What you will do — Check every line of the entries below for the word "Select". Then give the number of lines that have it, with nothing added.

[Records from a data collection]
........

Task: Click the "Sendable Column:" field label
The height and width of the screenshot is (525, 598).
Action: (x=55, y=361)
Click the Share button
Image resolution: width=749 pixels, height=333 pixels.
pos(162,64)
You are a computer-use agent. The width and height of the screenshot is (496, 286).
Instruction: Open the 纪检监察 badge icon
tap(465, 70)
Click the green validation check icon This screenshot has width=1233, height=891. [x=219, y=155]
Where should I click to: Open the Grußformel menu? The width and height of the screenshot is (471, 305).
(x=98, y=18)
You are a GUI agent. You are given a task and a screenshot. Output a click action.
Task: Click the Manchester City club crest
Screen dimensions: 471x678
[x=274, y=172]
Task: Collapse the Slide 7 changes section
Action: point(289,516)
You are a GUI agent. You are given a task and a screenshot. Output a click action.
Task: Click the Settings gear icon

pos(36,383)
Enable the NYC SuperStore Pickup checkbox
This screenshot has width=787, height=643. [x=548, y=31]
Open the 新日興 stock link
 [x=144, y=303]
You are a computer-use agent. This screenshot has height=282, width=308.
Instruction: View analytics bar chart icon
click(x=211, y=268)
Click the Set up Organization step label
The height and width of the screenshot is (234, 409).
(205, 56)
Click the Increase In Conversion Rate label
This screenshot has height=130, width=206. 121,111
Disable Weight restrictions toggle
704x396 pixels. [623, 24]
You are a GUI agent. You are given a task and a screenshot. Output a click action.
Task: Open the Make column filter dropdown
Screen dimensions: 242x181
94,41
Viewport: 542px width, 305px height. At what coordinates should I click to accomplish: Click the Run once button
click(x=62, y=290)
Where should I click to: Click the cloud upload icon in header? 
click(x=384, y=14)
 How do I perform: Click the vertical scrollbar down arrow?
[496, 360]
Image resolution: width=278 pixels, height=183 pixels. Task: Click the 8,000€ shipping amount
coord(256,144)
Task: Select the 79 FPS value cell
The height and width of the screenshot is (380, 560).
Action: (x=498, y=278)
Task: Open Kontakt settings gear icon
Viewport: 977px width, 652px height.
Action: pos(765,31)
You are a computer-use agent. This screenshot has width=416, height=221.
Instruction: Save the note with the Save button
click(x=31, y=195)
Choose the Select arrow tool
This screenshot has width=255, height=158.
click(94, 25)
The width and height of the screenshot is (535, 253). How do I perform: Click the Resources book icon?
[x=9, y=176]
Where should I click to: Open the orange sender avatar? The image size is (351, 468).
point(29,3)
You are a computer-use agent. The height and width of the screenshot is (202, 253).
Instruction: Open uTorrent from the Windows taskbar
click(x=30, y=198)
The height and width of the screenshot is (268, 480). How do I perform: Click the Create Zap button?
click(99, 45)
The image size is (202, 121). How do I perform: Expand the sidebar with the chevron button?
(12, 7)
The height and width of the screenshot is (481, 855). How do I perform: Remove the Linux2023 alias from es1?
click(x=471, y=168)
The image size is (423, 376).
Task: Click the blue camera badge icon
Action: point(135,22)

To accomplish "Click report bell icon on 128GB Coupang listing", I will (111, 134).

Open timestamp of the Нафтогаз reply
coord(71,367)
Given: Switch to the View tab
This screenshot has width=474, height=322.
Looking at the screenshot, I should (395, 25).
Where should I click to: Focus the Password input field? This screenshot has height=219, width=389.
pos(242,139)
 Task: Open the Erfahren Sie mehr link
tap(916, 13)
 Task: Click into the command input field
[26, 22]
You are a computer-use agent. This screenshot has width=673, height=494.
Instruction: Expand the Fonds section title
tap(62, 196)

........

Exercise answer — 2